■ EXERCISE OBJECTIVE: Output exactly the first line of the listing and each line after it, through the line that contains "Kjøkken (143, 2287)"; add nothing else.
=-=-=
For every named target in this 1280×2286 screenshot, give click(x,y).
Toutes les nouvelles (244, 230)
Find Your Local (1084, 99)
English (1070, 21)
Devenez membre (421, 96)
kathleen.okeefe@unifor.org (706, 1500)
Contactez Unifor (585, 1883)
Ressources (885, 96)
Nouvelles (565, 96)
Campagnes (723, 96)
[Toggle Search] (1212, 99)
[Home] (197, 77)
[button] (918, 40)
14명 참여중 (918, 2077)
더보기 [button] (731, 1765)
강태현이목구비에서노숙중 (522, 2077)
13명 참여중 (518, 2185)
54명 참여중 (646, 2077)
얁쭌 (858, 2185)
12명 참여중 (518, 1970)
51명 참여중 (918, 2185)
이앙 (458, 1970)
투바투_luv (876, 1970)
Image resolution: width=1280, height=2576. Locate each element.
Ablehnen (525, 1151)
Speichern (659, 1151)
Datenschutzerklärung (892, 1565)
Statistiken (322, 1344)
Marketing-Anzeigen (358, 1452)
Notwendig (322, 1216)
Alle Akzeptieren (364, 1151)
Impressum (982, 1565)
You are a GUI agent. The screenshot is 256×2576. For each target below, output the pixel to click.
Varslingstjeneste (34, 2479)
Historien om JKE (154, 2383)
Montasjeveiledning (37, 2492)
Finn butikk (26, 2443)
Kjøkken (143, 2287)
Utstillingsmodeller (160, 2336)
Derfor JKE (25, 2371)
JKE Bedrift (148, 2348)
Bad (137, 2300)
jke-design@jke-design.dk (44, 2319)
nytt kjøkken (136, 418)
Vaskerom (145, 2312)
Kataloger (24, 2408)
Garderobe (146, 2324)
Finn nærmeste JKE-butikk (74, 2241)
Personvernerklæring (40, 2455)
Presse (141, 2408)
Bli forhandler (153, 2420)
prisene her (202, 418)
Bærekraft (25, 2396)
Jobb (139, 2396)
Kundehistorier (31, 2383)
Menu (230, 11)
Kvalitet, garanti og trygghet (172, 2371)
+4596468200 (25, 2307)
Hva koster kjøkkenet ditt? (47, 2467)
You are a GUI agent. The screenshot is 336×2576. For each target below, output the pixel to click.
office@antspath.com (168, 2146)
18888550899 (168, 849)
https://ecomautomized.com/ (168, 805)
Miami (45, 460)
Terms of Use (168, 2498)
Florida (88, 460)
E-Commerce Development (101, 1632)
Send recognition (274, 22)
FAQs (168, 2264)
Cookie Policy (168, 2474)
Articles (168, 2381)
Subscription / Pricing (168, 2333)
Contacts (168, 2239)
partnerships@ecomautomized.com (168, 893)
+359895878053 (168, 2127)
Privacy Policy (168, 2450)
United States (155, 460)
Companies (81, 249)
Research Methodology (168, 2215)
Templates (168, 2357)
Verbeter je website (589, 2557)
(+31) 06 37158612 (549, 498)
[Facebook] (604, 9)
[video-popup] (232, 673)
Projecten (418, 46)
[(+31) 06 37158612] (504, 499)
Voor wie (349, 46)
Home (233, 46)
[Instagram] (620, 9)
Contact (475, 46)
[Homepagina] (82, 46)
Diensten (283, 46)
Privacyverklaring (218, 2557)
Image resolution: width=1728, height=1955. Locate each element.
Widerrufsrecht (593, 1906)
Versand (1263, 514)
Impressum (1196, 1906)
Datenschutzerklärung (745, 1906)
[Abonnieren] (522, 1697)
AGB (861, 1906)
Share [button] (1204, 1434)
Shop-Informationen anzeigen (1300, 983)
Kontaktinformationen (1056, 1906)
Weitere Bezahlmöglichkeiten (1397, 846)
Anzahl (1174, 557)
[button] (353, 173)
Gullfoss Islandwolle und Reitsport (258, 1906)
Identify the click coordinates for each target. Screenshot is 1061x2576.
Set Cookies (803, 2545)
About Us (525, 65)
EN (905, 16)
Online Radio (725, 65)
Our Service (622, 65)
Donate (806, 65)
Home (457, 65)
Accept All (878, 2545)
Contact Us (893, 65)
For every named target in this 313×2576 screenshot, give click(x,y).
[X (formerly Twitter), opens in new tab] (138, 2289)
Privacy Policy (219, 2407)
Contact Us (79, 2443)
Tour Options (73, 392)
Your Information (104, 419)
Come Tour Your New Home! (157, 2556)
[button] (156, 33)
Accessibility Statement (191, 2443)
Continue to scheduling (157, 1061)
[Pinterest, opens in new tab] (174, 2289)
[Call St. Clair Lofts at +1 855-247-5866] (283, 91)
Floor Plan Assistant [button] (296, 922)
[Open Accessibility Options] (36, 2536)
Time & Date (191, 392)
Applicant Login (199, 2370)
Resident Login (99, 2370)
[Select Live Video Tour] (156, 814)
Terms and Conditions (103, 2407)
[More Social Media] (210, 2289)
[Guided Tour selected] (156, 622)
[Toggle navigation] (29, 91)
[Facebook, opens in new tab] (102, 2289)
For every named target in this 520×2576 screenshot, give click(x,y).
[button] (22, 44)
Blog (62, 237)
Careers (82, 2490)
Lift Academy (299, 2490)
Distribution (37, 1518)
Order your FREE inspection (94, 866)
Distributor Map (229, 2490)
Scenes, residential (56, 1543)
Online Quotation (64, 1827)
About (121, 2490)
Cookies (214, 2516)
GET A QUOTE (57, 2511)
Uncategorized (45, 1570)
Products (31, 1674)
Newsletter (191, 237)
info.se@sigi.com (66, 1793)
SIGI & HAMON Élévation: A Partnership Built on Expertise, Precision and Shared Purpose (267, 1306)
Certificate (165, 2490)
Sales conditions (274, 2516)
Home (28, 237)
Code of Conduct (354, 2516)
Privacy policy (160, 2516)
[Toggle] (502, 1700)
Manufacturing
=-=-=
■ SOLUTION TO THIS EXERCISE:
For every named target in this 1280×2286 screenshot, give click(x,y).
Toutes les nouvelles (244, 230)
Find Your Local (1084, 99)
English (1070, 21)
Devenez membre (421, 96)
kathleen.okeefe@unifor.org (706, 1500)
Contactez Unifor (585, 1883)
Ressources (885, 96)
Nouvelles (565, 96)
Campagnes (723, 96)
[Toggle Search] (1212, 99)
[Home] (197, 77)
[button] (918, 40)
14명 참여중 (918, 2077)
더보기 [button] (731, 1765)
강태현이목구비에서노숙중 (522, 2077)
13명 참여중 (518, 2185)
54명 참여중 (646, 2077)
얁쭌 (858, 2185)
12명 참여중 (518, 1970)
51명 참여중 (918, 2185)
이앙 (458, 1970)
투바투_luv (876, 1970)
Image resolution: width=1280, height=2576. Locate each element.
Ablehnen (525, 1151)
Speichern (659, 1151)
Datenschutzerklärung (892, 1565)
Statistiken (322, 1344)
Marketing-Anzeigen (358, 1452)
Notwendig (322, 1216)
Alle Akzeptieren (364, 1151)
Impressum (982, 1565)
You are a GUI agent. The screenshot is 256×2576. For each target below, output the pixel to click.
Varslingstjeneste (34, 2479)
Historien om JKE (154, 2383)
Montasjeveiledning (37, 2492)
Finn butikk (26, 2443)
Kjøkken (143, 2287)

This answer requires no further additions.